Stepan Papelyan (; 1875 - 12 November, 1960) was an Armenian pedagogue, composer and writer.

Biography 
Papelyan was born in Scutari (now Üsküdar) district of Constantinople [now Istanbul] in the Ottoman Empire. He attended the Berberian School and displayed an early interest in music. There he studied the piano with Avedis Horasandjian and later with composer Haroutioun Sinanian.

However, his real calling was teaching. Papelyan developed the principles of his teaching method by examining various treatises on educational philosophy, by learning from experience and by reflecting on the act of performance itself. He was the first teacher to organize student recitals in Istanbul, which proved to be a huge success both for the students and their parents. Following the concerts Papelyan would also write a critique of each student’s progress and accordingly move him or her to an appropriate class.

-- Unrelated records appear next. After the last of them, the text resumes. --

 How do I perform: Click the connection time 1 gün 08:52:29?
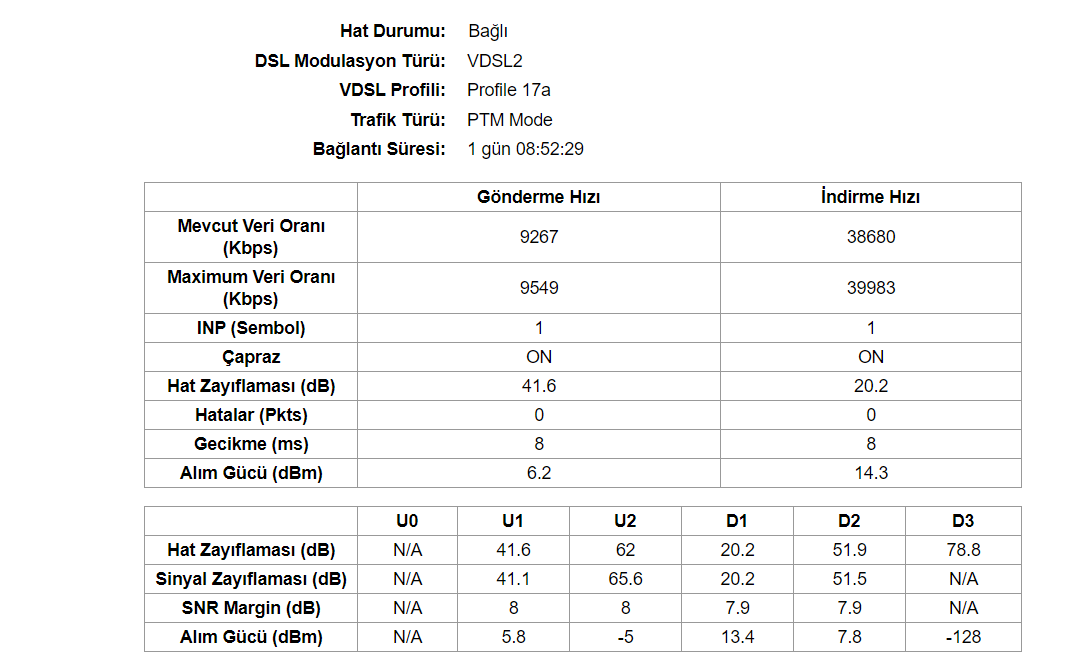coord(526,149)
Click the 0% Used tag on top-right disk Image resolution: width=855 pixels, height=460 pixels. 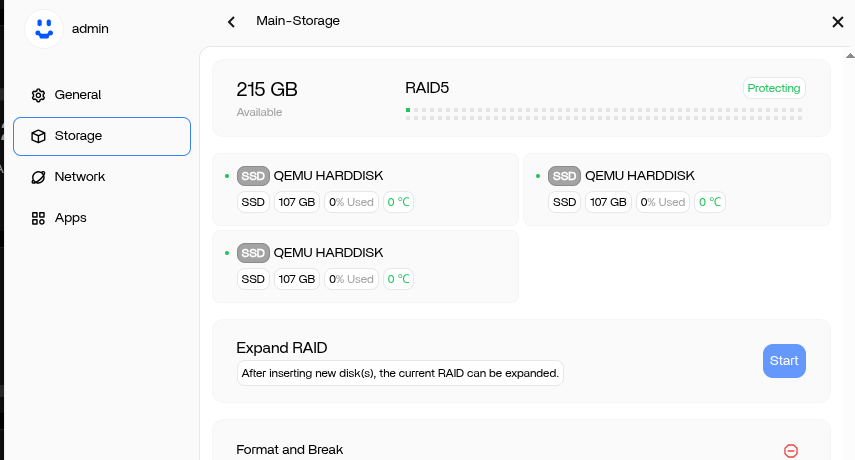(663, 202)

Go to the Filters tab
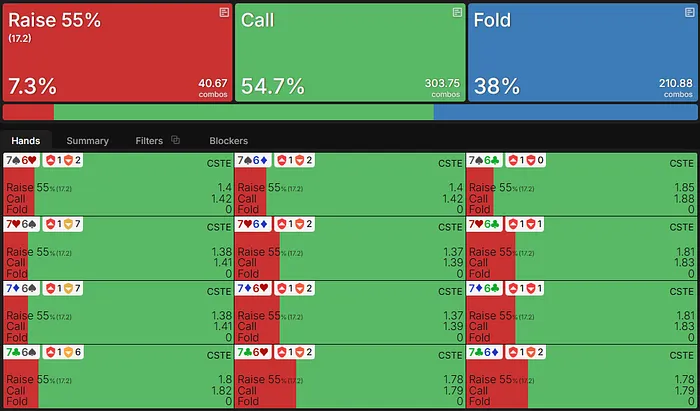click(149, 141)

After the Great Fire of Üsküdar in 1921, when the Papelyan household was destroyed, Stepan first moved to the neighboring district of Kadıköy, and then to Pera (now Beyoğlu), where he continued his musical activities.

He wrote numerous articles in the Armenian media about literature, art, philosophy and events of the time. He was particularly gifted in explaining difficult subjects in simple and understandable terms. His analysis of Beethoven’s Ninth Symphony is of particular interest.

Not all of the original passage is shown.